Лизавета листала страницы, коротко комментируя их для дочери. Вот первая их институтская фотография: первый курс у новогодней елки. Они проводили тогда утренники в Домах культуры, это шло зачетом за первый семестр. У елки студенты сняты в костюмах: Ирина — Баба Яга, Лизавета — атаманша разбойников, держит за руку пирата — Лифшица, а на полу, рядом с мешком Деда Мороза, растянулся Лева Иващенко в невообразимо огромной шапке, нелепом пиджаке и гигантских кроссовках из пенопласта.
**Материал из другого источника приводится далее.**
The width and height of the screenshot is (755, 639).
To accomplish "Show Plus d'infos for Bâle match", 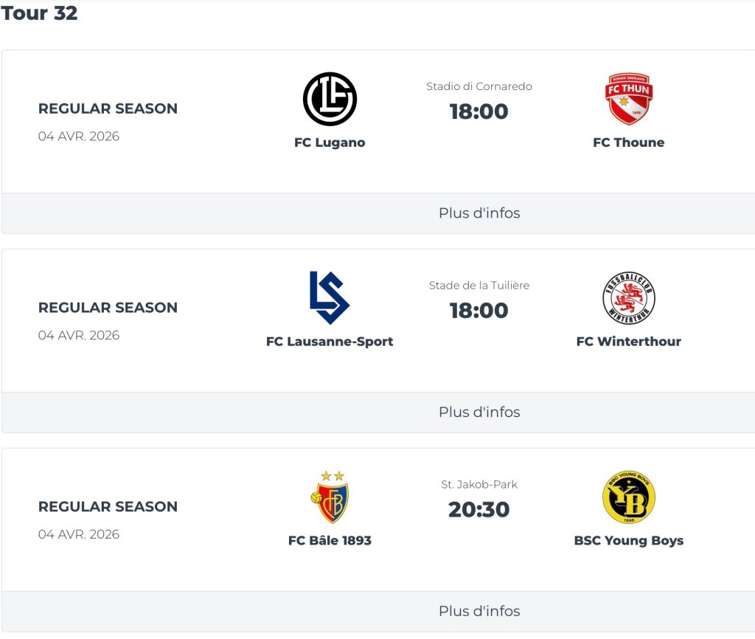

В три слоя грим на лице, на ногах синие шаровары с наклейкой «Levi's». Фотография была черно-белая, но Лизавета мгновенно увидела и бело-красный грим на его лице, и ядовитые желто-синие клетки пиджака, и зеленые полосы на кроссовках, и рыжие вихры, выбивающиеся из-под шапки.
«Ах, Лева, Лева, и до каких пор ты будешь так больно царапать душу и волновать сердце, уж пора бы, дружок, перестать…»
Глава 20
На подвал навалились, что называется, всем миром. Необходимо было закончить основные работы до отъезда студентов в Израиль. Параллельно готовили несколько программ детских утренников, стараясь ориентироваться на разные размеры кошельков будущих клиентов. Нужно было разработать и меню — праздничные и для будней. Короче говоря, кафе требовало от хозяйки полной самоотдачи. Они с Брыловой организовали трехразовое питание для всех работников и практически безвылазно торчали в кафе. Обходя каждый вечер свои помещения, Ирина с трудом верила, что дело действительно движется к открытию. Когда-то ее затея многим казалась нереальной, почти невозможной — и вот она как снежный ком обрастала вполне осязаемыми чертами, превращаясь из мечты в явь. Ирина останавливалась перед живописным панно в главном зале, трогала желтый пластик столов, проходила между игровыми автоматами, проверяла исправность сушилки в кухне и удивлялась, что все это на самом деле и это не сон. От сознания реальности происходящего слегка кружилась голова и испуганно что-то вздрагивало внутри. Конечно, ее не раз навещали пожарные из инспекции, были две солидные тетечки из санэпидемстанции — каждый такой визит не прибавлял хорошего настроения, но и не способен был победить радость предстоящего открытия. Только одно обстоятельство существенно омрачало ее теперешнюю жизнь. Только одно…
Со стороны могло показаться, что Ирина до того погружена в суету дел, что посторонних мыслей у нее нет и быть не может. Все было иначе. Она, как приемник, настроенный на определенную волну, ловила всем суще-ством малейшие колебания, связанные с Сергеем, пропуская через себя, преобразуя эти волны в звенящую мелодию, и с замиранием прислушивалась к себе.